• **EXERCISE AIM**
Count the lines in the rows below that contain the string "accomplish", matching case exactly. Give only the number.

Stored records
============

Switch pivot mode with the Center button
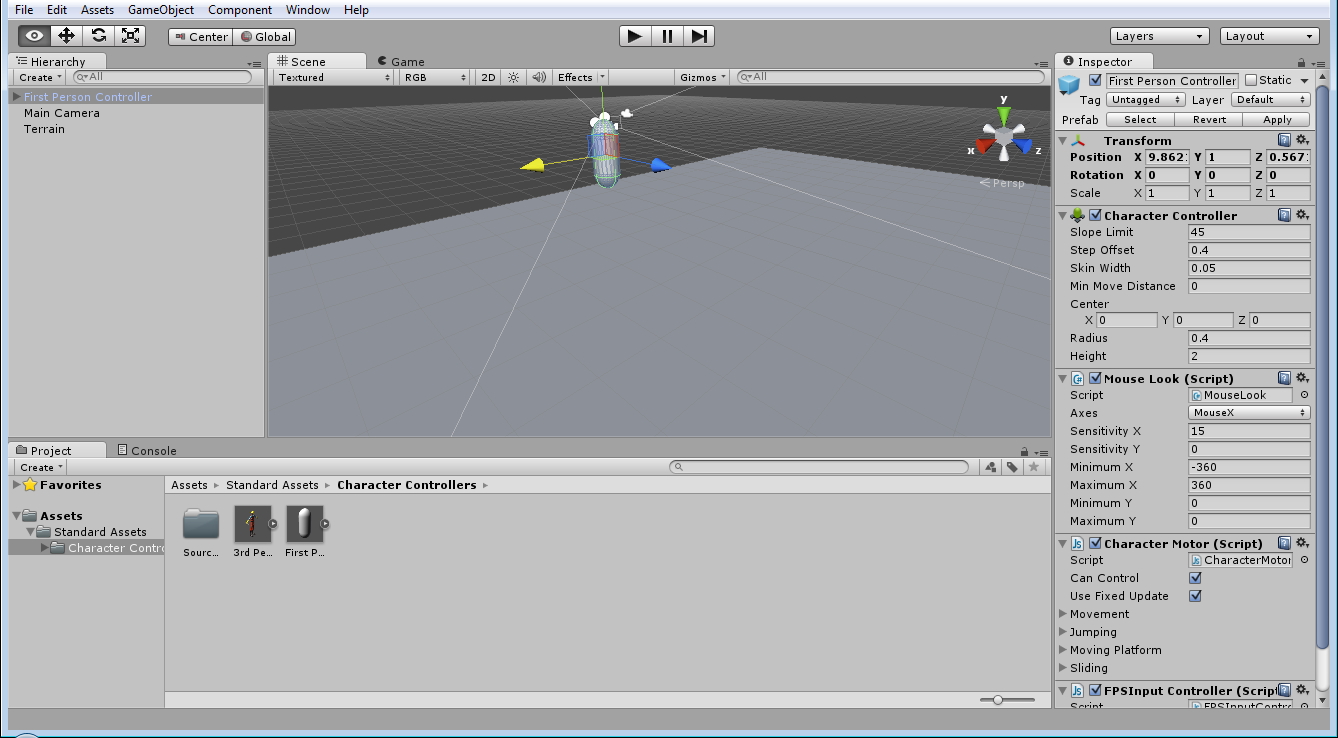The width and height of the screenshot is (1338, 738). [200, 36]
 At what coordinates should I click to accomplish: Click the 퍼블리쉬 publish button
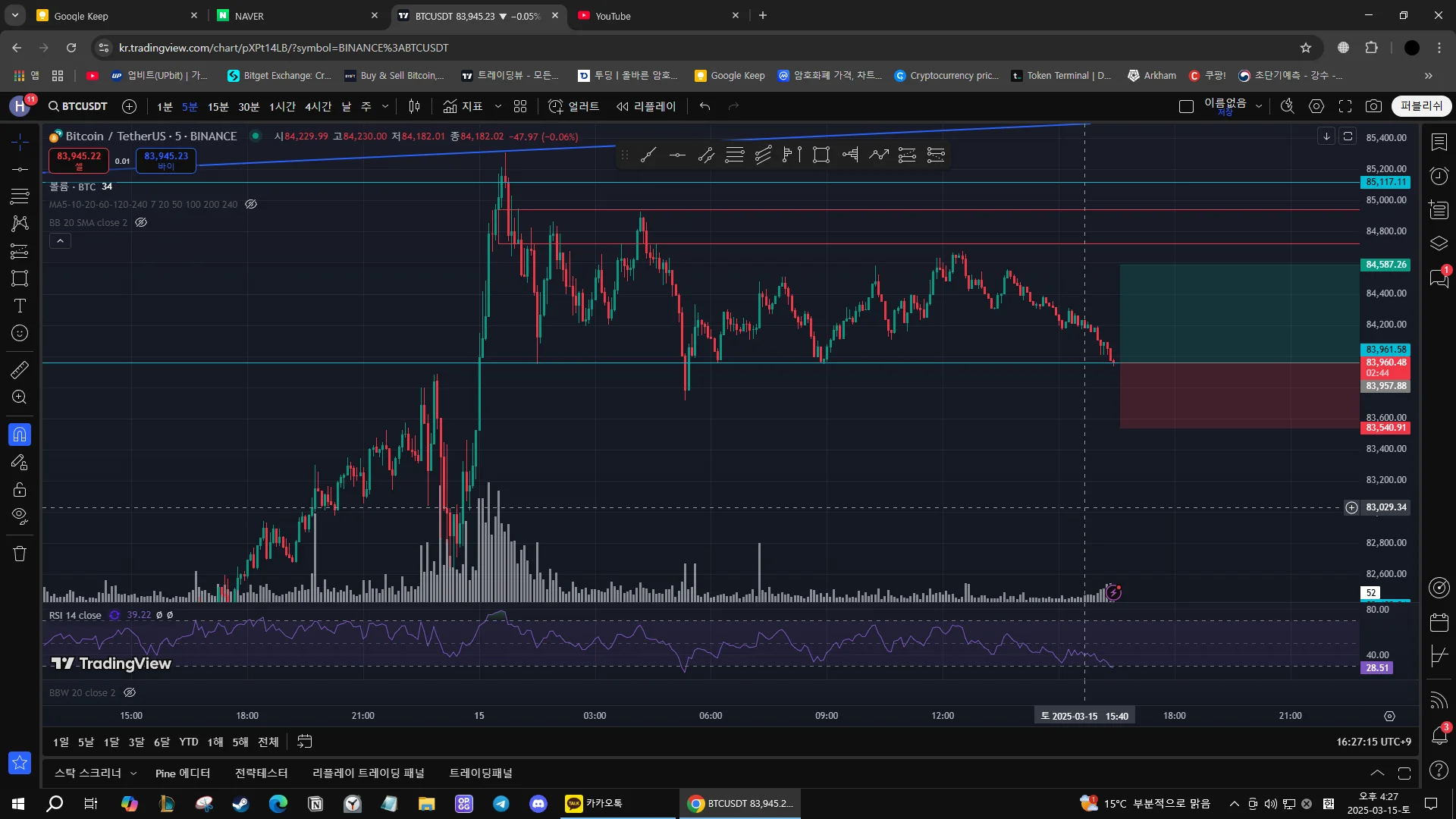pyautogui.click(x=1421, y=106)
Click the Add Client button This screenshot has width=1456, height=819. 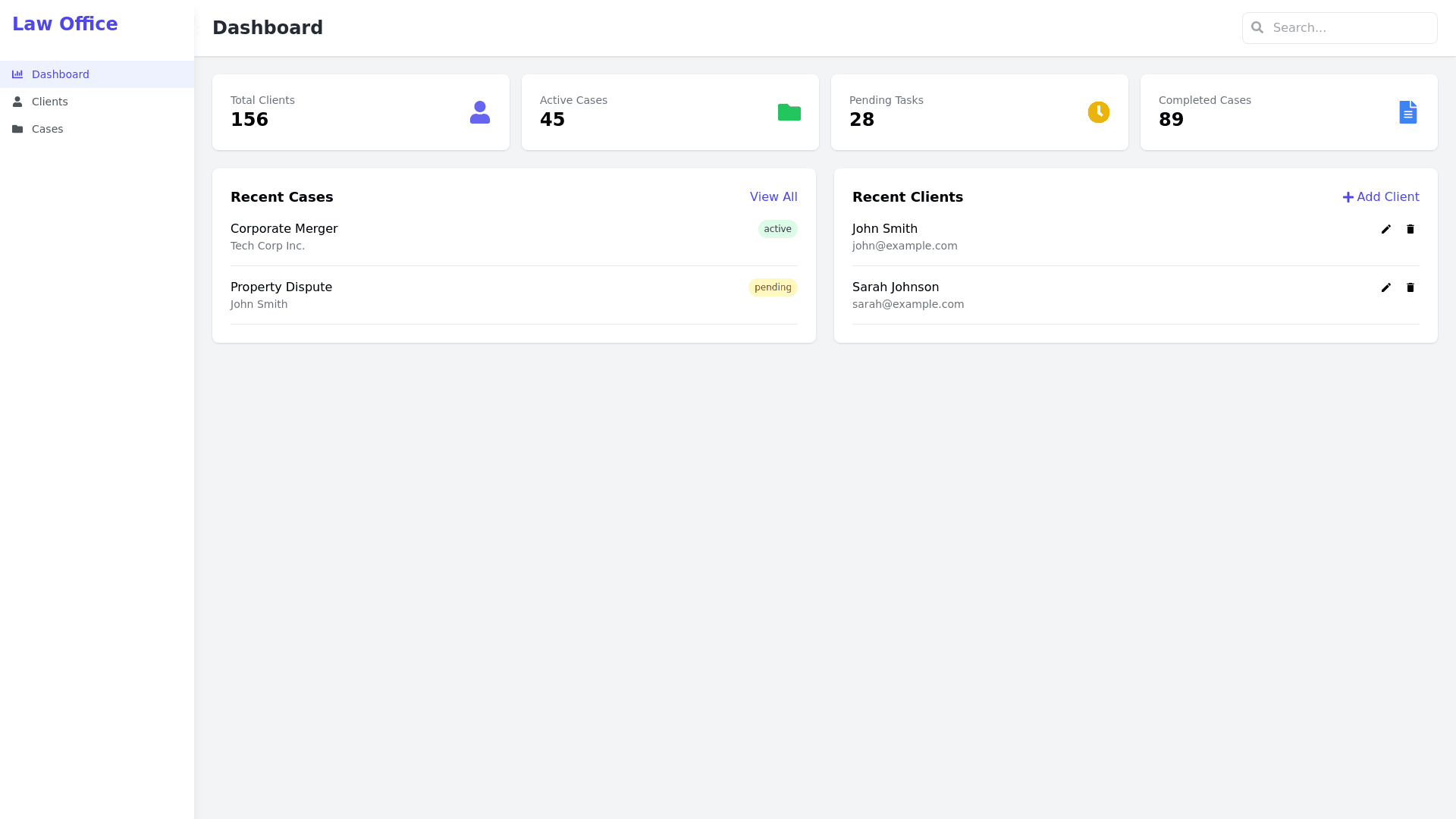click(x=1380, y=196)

============

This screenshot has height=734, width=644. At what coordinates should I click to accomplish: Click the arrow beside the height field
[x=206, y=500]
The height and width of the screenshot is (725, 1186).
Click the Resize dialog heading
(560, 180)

============

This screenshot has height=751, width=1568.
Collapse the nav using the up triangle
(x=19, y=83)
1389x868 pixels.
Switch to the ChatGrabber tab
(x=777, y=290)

============

• **EXERCISE RESPONSE**
2